La Coldiretti chiede a gran voce lo stop alle importazioni di pollo ‘con il trucco’ dall’Ucraina. L’organizzazione evidenzia come il Paese dell’est Europa stia approfittando delle agevolazioni tariffarie concesse dalla Ue per aiutare i paesi dell’Europa orientale, mettendo a rischio le produzioni nazionali ed europee.
Nel 2018 si è verificato un boom delle importazioni Ue di carne di pollo dall’Ucraina, cresciute del 53,7%, superando le 123mila tonnellate di carne avicola arrivata da Kiev. Il problema tocca da vicino anche il Molise dove, ad oggi, ci sono oltre 250 allevamenti avicoli.
Il meccanismo ideato dall’Ucraina è semplice: «Per evitare di pagare dazi più alti sui pezzi pregiati come il petto – spiega la Coldiretti – gli ucraini hanno inventato un nuovo taglio composto da petto e ala chiamato ‘breast with cap in’ classificato invece come pollame generico che passa i confini dell’Unione a tariffa zero per poi essere preparato e venduto come petto a ristoranti, mense e in altri canali industriali dove non c’è la possibilità per il consumatore finale di verificare l’origine o l’etichetta».
Questo trucco del ‘petto travestito’ per pagare meno dazi fa concorrenza sleale agli allevatori e a tutta la filiera italiana che affrontano dei costi di produzione maggiori e che nell’ultimo anno hanno subito un taglio di oltre 2,6 milioni di chili sulle esportazioni di polli nella Ue, mentre quelle verso l’Ucraina sono crollate del 65,8%.

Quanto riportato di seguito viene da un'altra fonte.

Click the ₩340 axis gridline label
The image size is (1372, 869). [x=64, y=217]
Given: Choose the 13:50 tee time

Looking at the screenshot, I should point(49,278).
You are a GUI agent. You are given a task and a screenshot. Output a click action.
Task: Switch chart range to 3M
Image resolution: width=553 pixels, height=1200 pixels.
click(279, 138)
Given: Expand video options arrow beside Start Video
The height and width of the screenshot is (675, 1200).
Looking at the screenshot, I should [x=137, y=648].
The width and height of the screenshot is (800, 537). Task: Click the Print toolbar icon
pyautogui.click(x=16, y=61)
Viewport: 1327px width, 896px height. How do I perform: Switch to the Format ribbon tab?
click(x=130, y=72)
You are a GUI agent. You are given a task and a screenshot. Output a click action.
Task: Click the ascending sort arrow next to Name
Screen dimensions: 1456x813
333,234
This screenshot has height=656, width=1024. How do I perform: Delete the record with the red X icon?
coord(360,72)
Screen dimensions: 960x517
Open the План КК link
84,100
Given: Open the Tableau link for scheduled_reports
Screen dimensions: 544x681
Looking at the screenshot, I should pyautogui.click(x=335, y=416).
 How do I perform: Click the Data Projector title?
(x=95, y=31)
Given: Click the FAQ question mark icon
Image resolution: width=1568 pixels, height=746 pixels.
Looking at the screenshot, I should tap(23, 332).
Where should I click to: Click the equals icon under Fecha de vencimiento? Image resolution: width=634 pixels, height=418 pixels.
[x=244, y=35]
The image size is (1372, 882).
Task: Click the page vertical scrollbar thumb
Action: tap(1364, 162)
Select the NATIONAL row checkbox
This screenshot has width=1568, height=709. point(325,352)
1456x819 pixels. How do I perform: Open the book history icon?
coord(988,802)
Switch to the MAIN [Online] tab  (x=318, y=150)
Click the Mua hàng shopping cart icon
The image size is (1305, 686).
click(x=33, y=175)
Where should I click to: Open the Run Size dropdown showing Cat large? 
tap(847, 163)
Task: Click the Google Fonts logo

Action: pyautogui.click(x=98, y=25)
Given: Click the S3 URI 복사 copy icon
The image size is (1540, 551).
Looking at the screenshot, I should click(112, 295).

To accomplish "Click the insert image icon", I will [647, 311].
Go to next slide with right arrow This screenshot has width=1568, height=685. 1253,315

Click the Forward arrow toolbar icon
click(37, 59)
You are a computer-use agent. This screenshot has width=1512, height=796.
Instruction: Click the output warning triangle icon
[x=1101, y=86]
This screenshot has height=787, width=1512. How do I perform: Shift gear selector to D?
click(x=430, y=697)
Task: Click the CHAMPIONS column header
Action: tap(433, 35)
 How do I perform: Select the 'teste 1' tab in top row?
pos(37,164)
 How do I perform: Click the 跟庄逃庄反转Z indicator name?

«È necessario che l’Unione europea intervenga per garantire il rispetto delle regole, la trasparenza delle filiere e la correttezza degli scambi commerciali – spiega il direttore regionale di Coldiretti Molise Aniello Ascolese -. In un momento di generale rallentamento dell’economia mondiale bisogna tutelare ancora di più produzioni e posti di lavoro».
«L’Italia – sottolinea la Coldiretti – con oltre 1,3 milioni di tonnellate di carni avicole è uno dei principali produttori europei di pollame con una quota del 9% nella Ue, dietro alla Germania con il 10%, alla Spagna e alla Francia con l’11% a testa, al Regno Unito con il 13% e alla Polonia che si piazza al primo posto con il 16% del totale. La produzione italiana rende il Paese autosufficiente sul fronte dei consumi interni, pari a oltre 20 chili pro capite, tutelando la sovranità alimentare nazionale in questo comparto. Da Nord a Sud del Paese – conclude l’organizzazione – ci sono 18.500 allevamenti con una filiera che, con oltre 55mila addetti, comprende anche 400 stabilimenti per la produzione di mangimi, 174 macelli piccoli e grandi e oltre 500 stabilimenti per la trasformazione».